Forests are the Natural Solution to Addressing Climate Change

From fires to floods to the increasing cascade of species loss, the need to address climate change head-on and at scale has never been more urgent. The evidence of its increasingly disastrous impact has never been clearer. We are witnessing the earth’s, and our, basic support systems — such as the forests that supply us with clean water, air and a wealth of other benefits — being torn apart.

We know that forest loss and degradation is the second largest source of CO2 emissions. It’s not just a tropical forest problem: CO2 emissions from forest disturbance is the single largest cause of emissions in Oregon, and a major source in other states as well. We are on an emissions pathway far accelerated from the IPCC’s worst-case projections.

We know we need transformational action in order to avoid the worst impacts of climate change — the question is whether we are proactive in initiating those transformations, or if they are forced upon us by inaction. We can continue doing what we have done, and see the same results, or we can thoughtfully and radically change directions. In many cases we know what we need to do. Perhaps the ripest of the “low-hanging fruit” we can seize lies in managing our forests for enduring outcomes.

Quite simply, we must transform our forest management construct from one that “produces” climate, water and biodiversity services as by-products of a timber or fiber focus to one that produces those critical services as the primary goal, with timber and fiber as the by-products. Our forests are irreplaceable as natural climate solutions — not simply as carbon sinks, but for all their climate adaptation services: water production, treasure houses of biodiversity, and well-springs of human renewal and inspiration. There are no substitutes.

We must make it more financially rewarding to keep and manage forests for their many and manifest climate benefits than to simplify, degrade, and lose them to production of conventional timber products and development. We also need to invest at the required scale to restore public lands to a vibrant, resilient state. For, even if we could wave a magic wand and stop all fossil fuels emissions today, we’d still have our second largest emissions source pumping far more CO2 into the atmosphere than what we must take out to have a safe climate for our children. And our children know this.

This is not an argument to stop cutting trees. It is an imperative to start managing for whole forests, and to cut trees in ways and for purposes that restore and enhance natural forest function. Our focus must be on restoring more natural, older forest conditions that are far more resilient to climate change stress, and vastly more carbon rich.

Older trees and stands store vastly more carbon than do young trees and stands.

Older, bigger trees in more natural forest stands survive fire, pests and drought more successfully than crowded young plantations. Older, more natural forests store more water longer, reduce floods. and release water later into the summers than do young plantations.

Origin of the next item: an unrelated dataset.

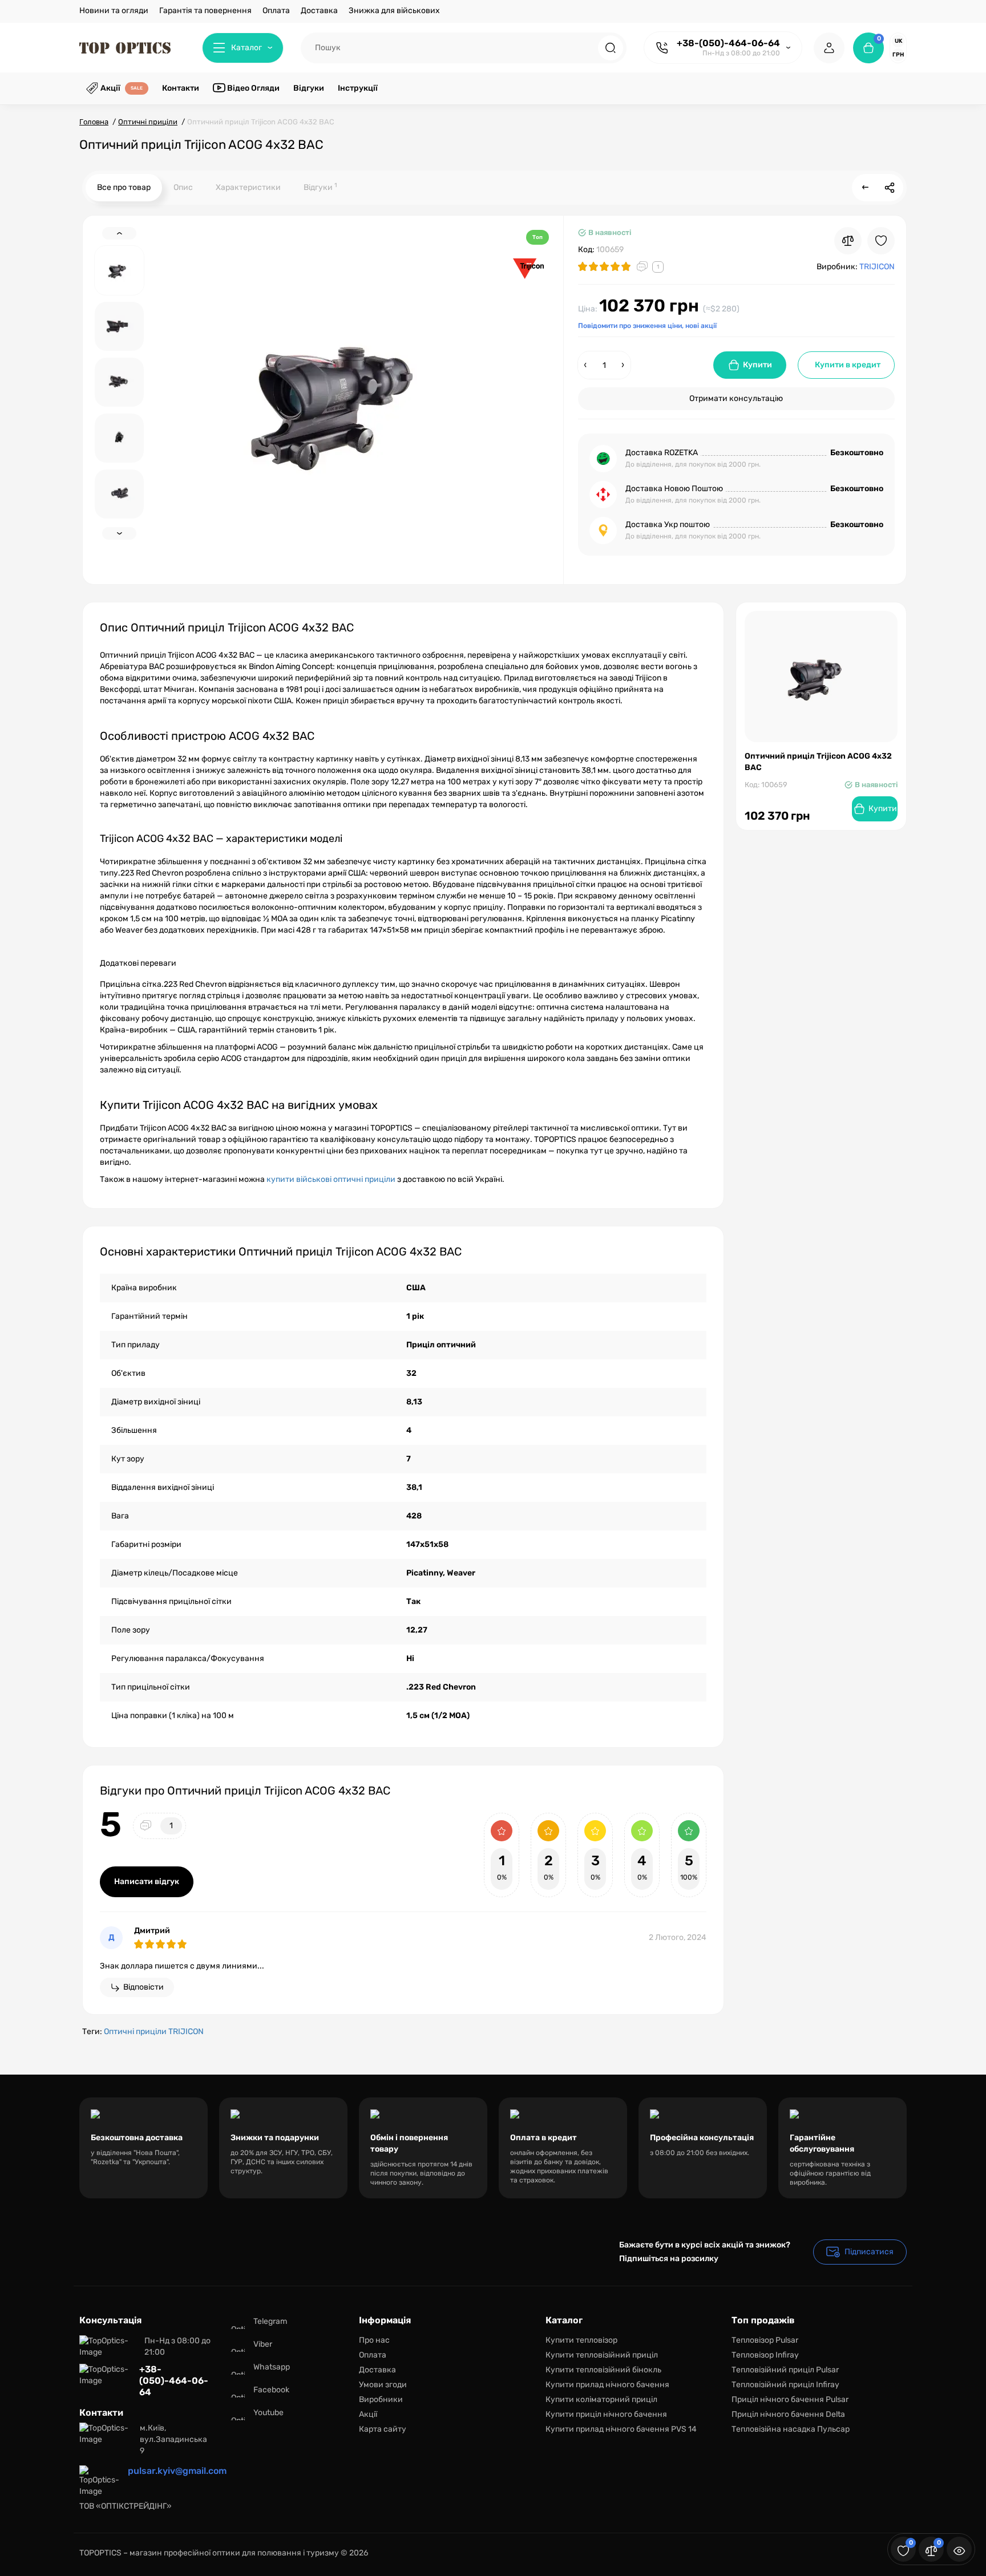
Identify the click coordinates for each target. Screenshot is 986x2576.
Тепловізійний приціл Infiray (785, 2384)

And older, more natural forests support more natural biodiversity than do young plantations.

For fire safety, this transformation needs to be at the large, landscape scale. Forests in much of the US, and especially in the west are fire-adapted. They co-evolved with fire. Restoring them to a naturally fire resilient state will entail both more cutting (although differently than we do now) and more burning (also differently than we do now). We need large landscapes that we can “let burn,” differently, at low intensities, while we focus fire suppression efforts around homes and communities.

The severity of 2020’s North Complex Fire decreased significantly as it entered a treated area (photo courtesy of Sierra Nevada Conservancy)

This will take investments at a vastly different scale than we have traditionally done. We need to move to investing billions of dollars annually in proactively restoring and conserving our forests, rather than spending those billions of dollars a year, every year, in fighting and remediating disasters.

Some states are stepping up to face the enormous challenge, as is our nation. California has just passed a budget with an unprecedented $7 billion allocated to fight climate change, including almost $3.5 billion in investments in forests and other nature-based climate solutions, and Oregon has issued a compelling call for action in the report of the Oregon Global Warming Commission.

Both to avert massive species loss and to address climate, Agriculture Secretary Tom Vilsak has also issued his agency a challenge to review its programs, like the Forest Legacy Program, to see how they can step up their game where forest loss is most significant — private lands.

PFT is attending COP26 as an accredited observer, focusing on enhancing understanding of the vital role forest conservation and stewardship must play in meeting our shared global challenge, as we have for over 15 years. On November 10, PFT will host a live webinar from Scotland, “Seeing the Forests: For the Climate”, where a panel of international experts will address the role of forests as a natural climate solution. The webinar will be the first in a series where PFT engages with global experts on the role of forests in addressing our climate challenge.

Leveraging the climate-healing power of forests is fundamental to any hope of reducing the risks of climate change, as 40% of the climate solution comes from conserving forests, improving their management, and focusing on supporting how forests function naturally.

Forests are a core and critical part of the solution.

We cannot save the planet at the pace and scale we have acted on to date.

This is the challenge of our time, and we must rise to it.